Segundo Ana Tereza Vasconcelos, do LNCC, o monitoramento municipal e em tempo real, realizado pelo Rio de Janeiro, é extraordinário para o Brasil, e está dentro das recomendações da Organização Mundial da Saúde que preconiza 18 dias como intervalo ideal entre a divulgação de novos dados. Aqui, o material é enviado pelo Laboratório Central de Saúde Pública Noel Nutels e pela Unidade de apoio ao diagnóstico da covid(UNADIG) ao Laboratório de Virologia Molecular da UFRJ, coordenado pelo professor Amilcar Tanuri, que faz a extração do material. Em seguida, é sequenciado e analisado no LNCC, em Petrópolis, e os resultados saem em apenas cinco dias.

- Até o momento, o monitoramento não apresentou nenhuma nova cepa em circulação no Estado que cause preocupação relevante para o cenário epidemiológico, mas a vigilância segue investigando as modificações sofridas pelo SARS-CoV-2 e aprofundando os efeitos apresentados - esclarece Cláudia Mello, subsecretária adjunta da Secretaria de Estado de Saúde e idealizadora da pesquisa.

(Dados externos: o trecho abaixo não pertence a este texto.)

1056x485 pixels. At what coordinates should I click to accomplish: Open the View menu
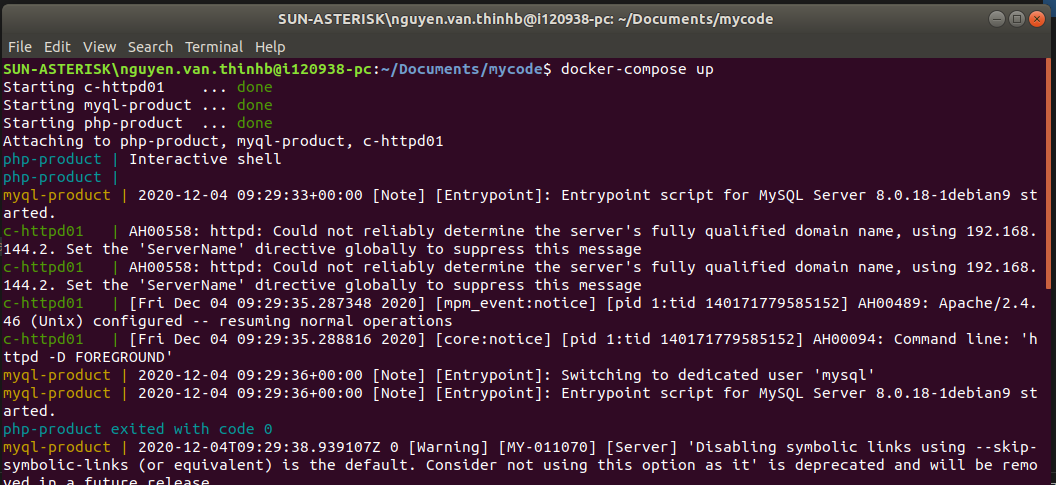coord(100,47)
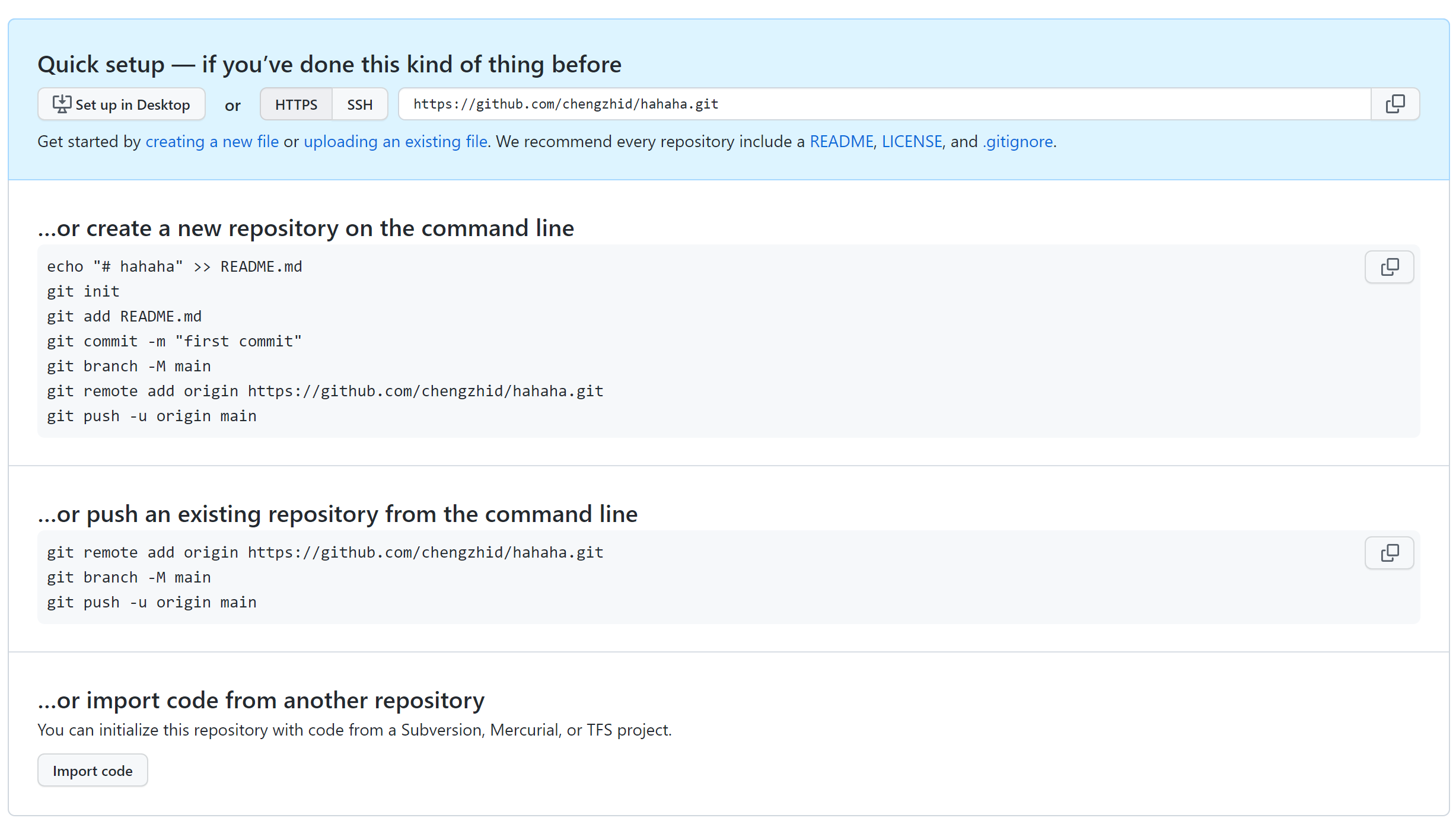Click the git add README.md command line
1456x821 pixels.
pyautogui.click(x=124, y=317)
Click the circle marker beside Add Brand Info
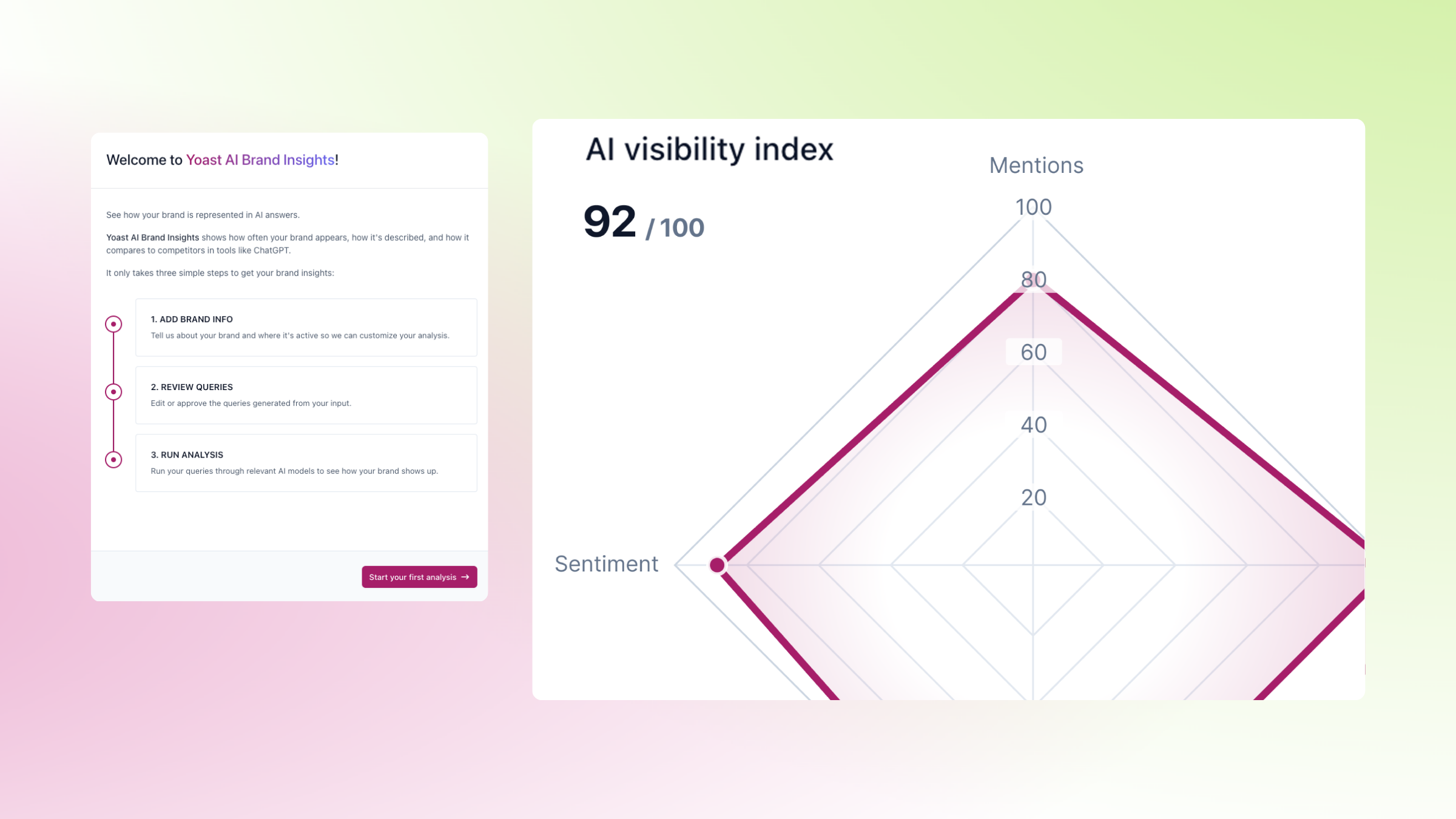This screenshot has width=1456, height=819. click(x=113, y=324)
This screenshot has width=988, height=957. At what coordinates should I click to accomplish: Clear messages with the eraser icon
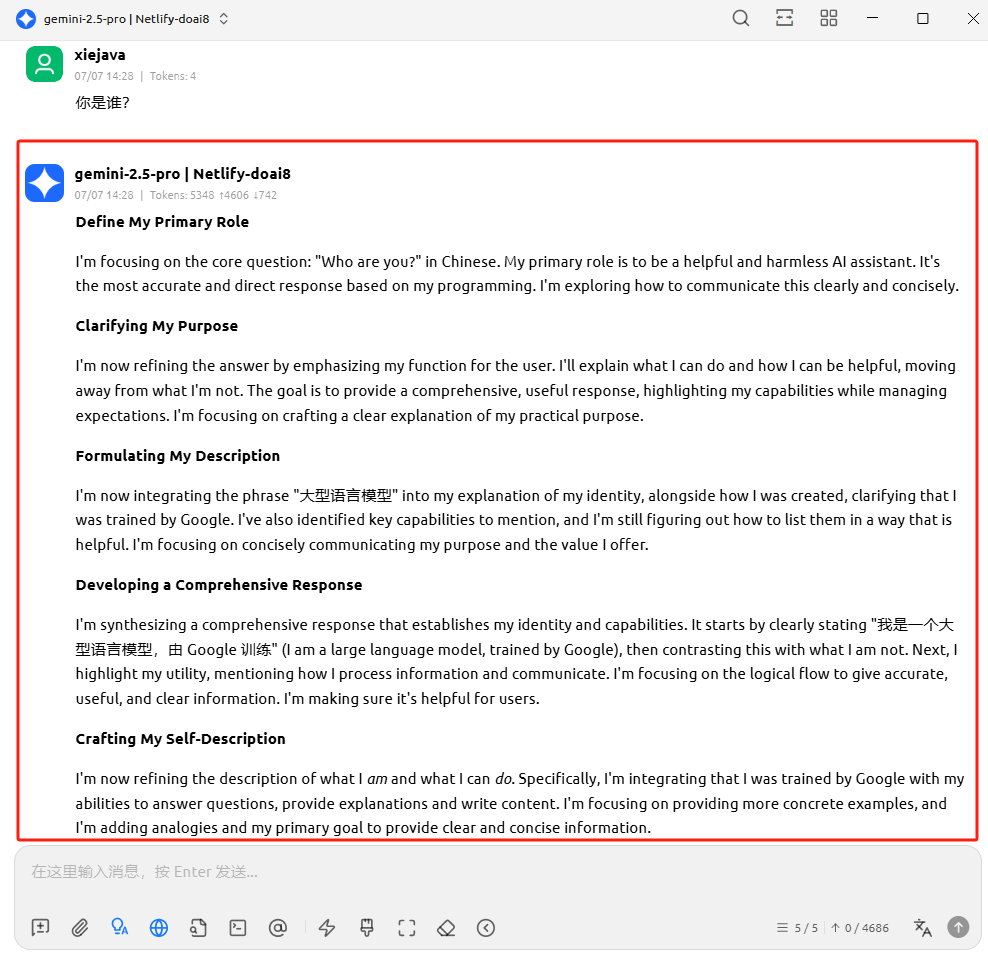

A Rede Corona-Ômica-RJ é integrada por uma equipe multidisciplinar de pesquisadores de laboratórios de diferentes instituições do Estado do Rio de Janeiro, incluindo além do LNCC e da UFRJ, a Secretaria Estadual de Saúde, Secretária Municipal do Rio de Janeiro, pesquisadores da Uerj, Uenf, Fiocruz e FGV. O projeto tem como foco o monitoramento epidemiológico do vírus SARS-CoV-2 por meio da vigilância genômica, a identificação de mutações e caracterização de novas linhagens. Além disso, atua na identificação e caracterização de fatores genômicos virais e do hospedeiro acometido pela covid-19 associados às manifestações clínicas da doença através da análise integrativa de dados ômicos (genômica viral, exomas e transcritomas humanos), epidemiológicos e metadados.